Problema proposto 1 »
Transcreva do texto sobre o juiz Sidarta Gautama o trecho que começa em "Em meio aos" e termina em "de Dom Pedro.".
Problema proposto 2 »
Responda com base no texto sobre o juiz Sidarta Gautama:
(a) Em que data e em que cidade Gláucio Alencar Pontes Carvalho foi preso?
(b) Em que revista e em que mês saiu uma reportagem sobre as peripécias de João Batista Magalhães?
(c) Quem é o presidente do TJ-MA, e a que órgão ele encaminhou o processo?
Problema proposto 3 »
Dê continuidade ao texto sobre o juiz Sidarta Gautama, escrevendo o que viria depois de sua última frase.

Texto citado »

Nas conversas com o juiz Sidarta Gautama, Eduardo diz que naquele período (fim de janeiro de 2010) não poderia pagar o valor total devido, mas promete acertar 'os juros'. Sidarta concorda e diz que o gerente do Banco do Brasil de Caxias (identificado como Sampaio) vai entrar em contato com Eduardo para informar o número de sua conta bancária, o que efetivamente ocorre, sendo que Eduardo pede que o gerente envie os dados por meio de uma mensagem de telefone celular.
Em meio aos diálogos, surgem os nomes dos suspeitos de agiotagem Gláucio Alencar Pontes Carvalho – preso no dia 13 de junho, em São Luís, acusado de ser um dos mandantes do assassinato do jornalista Décio Sá, ocorrido em abril passado – e João Batista Magalhães, investigado pela PF em duas operações – 'Astiages' (3 de fevereiro de 2011, em Barra do Corda) e 'Capitanias Hereditárias/Donatários' (25 de fevereiro de 2011, no Incra-MA).
Os diálogos deixam claro que tanto Eduardo Costa como Sidarta Gautama conhecem bem Gláucio Carvalho e João Magalhães. Os supostos agiotas participariam do negócio 'cobrindo' o valor devido por Eduardo ao juiz, para posterior reposição com verbas do orçamento da Prefeitura de Dom Pedro.
'Magáiver' – João Magalhães à vezes é tratado, nas conversas 'grampeadas', pelo apelido de 'Maga'. Também é chamado de 'Magáiver' – numa provável alusão a Angus MacGyver, personagem de uma famosa série de TV ('Profissão Perigo'), exibida no Brasil nos anos 1980 e 1990. MacGyver era mestre em escapar de situações difíceis utilizando-se de recursos inusitados.
O apelido não deixa de ser apropriado a João Batista Magalhães. Suas peripécias foram assunto até de uma reportagem na revista IstoÉ, em abril de 2011. Segundo a matéria, Magalhães 'Magáiver' – que já foi assessor de Washington Luiz Oliveira, vice-governador do Maranhão e atualmente candidato do grupo Sarney à eleição para prefeito deste ano – se escondeu na sede do Partido dos Trabalhadores, em Brasília, para não ser preso durante a operação 'Astiages'. Ficou lá até conseguir um habeas corpus para seguir livre.
Inquérito desmembrado – Como os fatos que surgiram dos 'grampos', envolvendo o juiz estadual Sidarta Gautama, eram alheios à investigação central da operação 'Capitanias Hereditárias/Donatários' (desvio de recursos federais no Incra-MA), o delegado encarregado por coordenar a operação, Pedro Roberto Meireles Lopes, desmembrou do inquérito a parte referente ao magistrado e solicitou à Justiça Federal (que decretou sigilo de Justiça) e ao Ministério Público Federal o envio do processo gerado (nº 28724-21.2011.4.01.3700) ao órgão competente – no caso, o Tribunal de Justiça (TJ-MA).
Em março deste ano, o presidente do TJ-MA, desembargador Antonio Guerreiro Júnior, recebeu o processo e o encaminhou à Corregedoria Geral de Justiça (CGJ) do estado.

Dados extraídos »
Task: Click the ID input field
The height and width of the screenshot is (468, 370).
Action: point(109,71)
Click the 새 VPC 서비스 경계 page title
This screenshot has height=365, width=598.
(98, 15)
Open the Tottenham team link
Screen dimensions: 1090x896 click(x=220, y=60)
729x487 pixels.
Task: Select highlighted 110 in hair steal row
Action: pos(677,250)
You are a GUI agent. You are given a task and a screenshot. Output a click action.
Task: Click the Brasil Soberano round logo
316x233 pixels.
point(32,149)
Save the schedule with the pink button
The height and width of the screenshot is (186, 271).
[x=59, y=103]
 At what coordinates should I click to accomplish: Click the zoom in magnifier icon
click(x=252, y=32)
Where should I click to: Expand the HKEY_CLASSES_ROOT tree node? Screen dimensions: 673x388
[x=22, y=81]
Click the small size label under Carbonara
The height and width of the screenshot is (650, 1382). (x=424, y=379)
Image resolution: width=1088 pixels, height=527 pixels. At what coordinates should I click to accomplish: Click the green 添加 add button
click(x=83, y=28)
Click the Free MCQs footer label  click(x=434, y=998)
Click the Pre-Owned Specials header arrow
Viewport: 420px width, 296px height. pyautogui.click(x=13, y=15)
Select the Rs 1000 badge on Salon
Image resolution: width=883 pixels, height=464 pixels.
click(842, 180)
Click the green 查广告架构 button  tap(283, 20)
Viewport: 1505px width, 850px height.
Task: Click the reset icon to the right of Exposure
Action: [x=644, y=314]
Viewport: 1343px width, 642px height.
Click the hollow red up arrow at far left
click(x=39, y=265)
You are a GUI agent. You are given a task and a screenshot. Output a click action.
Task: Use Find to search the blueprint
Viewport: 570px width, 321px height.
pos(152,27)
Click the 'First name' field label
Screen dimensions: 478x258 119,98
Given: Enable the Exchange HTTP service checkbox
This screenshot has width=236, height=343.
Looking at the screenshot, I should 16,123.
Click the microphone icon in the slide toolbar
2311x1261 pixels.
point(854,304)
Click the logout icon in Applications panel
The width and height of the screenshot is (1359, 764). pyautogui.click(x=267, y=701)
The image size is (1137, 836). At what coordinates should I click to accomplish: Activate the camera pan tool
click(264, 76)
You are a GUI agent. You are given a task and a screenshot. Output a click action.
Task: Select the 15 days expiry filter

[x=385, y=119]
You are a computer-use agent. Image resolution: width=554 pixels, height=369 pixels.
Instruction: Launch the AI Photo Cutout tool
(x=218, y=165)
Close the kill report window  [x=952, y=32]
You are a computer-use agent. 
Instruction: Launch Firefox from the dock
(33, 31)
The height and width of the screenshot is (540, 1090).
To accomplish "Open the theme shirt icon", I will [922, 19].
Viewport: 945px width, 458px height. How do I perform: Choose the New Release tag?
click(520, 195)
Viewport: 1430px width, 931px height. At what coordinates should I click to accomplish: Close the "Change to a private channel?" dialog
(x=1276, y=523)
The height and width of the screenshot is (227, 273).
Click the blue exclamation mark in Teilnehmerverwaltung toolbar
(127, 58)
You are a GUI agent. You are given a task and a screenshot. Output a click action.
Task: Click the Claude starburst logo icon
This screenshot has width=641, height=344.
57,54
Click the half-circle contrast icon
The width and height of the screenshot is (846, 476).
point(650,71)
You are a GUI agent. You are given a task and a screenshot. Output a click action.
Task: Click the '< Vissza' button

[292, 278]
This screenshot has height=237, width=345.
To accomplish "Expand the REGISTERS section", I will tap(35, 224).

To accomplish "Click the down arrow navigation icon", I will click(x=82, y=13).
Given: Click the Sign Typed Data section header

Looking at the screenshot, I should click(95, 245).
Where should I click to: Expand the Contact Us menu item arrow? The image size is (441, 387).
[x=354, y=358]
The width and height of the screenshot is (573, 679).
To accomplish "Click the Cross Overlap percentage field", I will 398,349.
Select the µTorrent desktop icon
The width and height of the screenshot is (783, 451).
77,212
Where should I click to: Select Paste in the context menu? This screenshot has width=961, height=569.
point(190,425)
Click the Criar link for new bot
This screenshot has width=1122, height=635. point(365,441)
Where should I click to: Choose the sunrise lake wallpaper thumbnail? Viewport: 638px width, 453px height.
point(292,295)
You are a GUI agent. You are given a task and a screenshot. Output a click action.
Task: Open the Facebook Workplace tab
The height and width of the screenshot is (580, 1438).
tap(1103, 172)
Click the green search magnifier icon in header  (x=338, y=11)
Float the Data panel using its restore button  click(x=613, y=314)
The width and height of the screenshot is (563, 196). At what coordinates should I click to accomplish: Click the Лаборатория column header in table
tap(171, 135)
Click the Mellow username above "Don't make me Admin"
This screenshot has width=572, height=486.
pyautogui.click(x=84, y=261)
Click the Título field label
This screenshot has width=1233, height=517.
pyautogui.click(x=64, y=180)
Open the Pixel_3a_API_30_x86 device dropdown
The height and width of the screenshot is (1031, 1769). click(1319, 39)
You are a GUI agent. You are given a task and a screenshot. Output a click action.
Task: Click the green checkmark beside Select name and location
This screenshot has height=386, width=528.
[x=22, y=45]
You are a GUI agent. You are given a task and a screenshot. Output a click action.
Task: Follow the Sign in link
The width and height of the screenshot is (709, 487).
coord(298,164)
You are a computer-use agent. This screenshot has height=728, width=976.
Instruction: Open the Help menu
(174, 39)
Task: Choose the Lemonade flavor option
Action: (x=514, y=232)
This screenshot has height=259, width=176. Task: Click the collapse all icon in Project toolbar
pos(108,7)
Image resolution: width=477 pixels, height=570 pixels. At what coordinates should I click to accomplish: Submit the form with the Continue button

Resposta esperada 1 »
Em meio aos diálogos, surgem os nomes dos suspeitos de agiotagem Gláucio Alencar Pontes Carvalho – preso no dia 13 de junho, em São Luís, acusado de ser um dos mandantes do assassinato do jornalista Décio Sá, ocorrido em abril passado – e João Batista Magalhães, investigado pela PF em duas operações – 'Astiages' (3 de fevereiro de 2011, em Barra do Corda) e 'Capitanias Hereditárias/Donatários' (25 de fevereiro de 2011, no Incra-MA).
Os diálogos deixam claro que tanto Eduardo Costa como Sidarta Gautama conhecem bem Gláucio Carvalho e João Magalhães. Os supostos agiotas participariam do negócio 'cobrindo' o valor devido por Eduardo ao juiz, para posterior reposição com verbas do orçamento da Prefeitura de Dom Pedro.

Resposta esperada 2 »
(a) Foi preso no dia 13 de junho, em São Luís.
(b) Saiu na revista IstoÉ, em abril de 2011.
(c) O presidente é o desembargador Antonio Guerreiro Júnior, que encaminhou o processo à Corregedoria Geral de Justiça (CGJ) do estado.

Resposta esperada 3 »
O caso está na fase dos depoimentos, sendo que já foram ouvidos o juiz Sidarta Gautama, o suspeito de agiotagem Gláucio Alencar e o empresário Eduardo Costa. João Magalhães deve ser o próximo a ser chamado a depor na CGJ.
Relação com Gláucio foi 'exclusivamente comercial', afirma juiz
Apesar de a suspeita de envolvimento do juiz Sidarta Gautama com agiotagem já ter sido mencionada em vários blogs de jornalistas maranhenses, o magistrado nunca contestou as postagens, mas o fez após uma nota publicada na quarta-feira (27) na coluna do jornalista Jotônio Vianna no JP ('Caxias em Off'). Veja a íntegra da resposta do magistrado:
'Caro Jotônio,
Malgrado louve os superlativos predicados do jornalista, cuja coluna é um dos grandes catalisadores do noticiário político caxiense e, por isso mesmo, creio que persiga a verdade como a maior expressão do verdadeiro conceito do jornalismo, resolvi quebrar meu silêncio em homenagem, sobretudo, à sociedade caxiense, a quem acho que devo todas as satisfações, porque dela estou a serviço.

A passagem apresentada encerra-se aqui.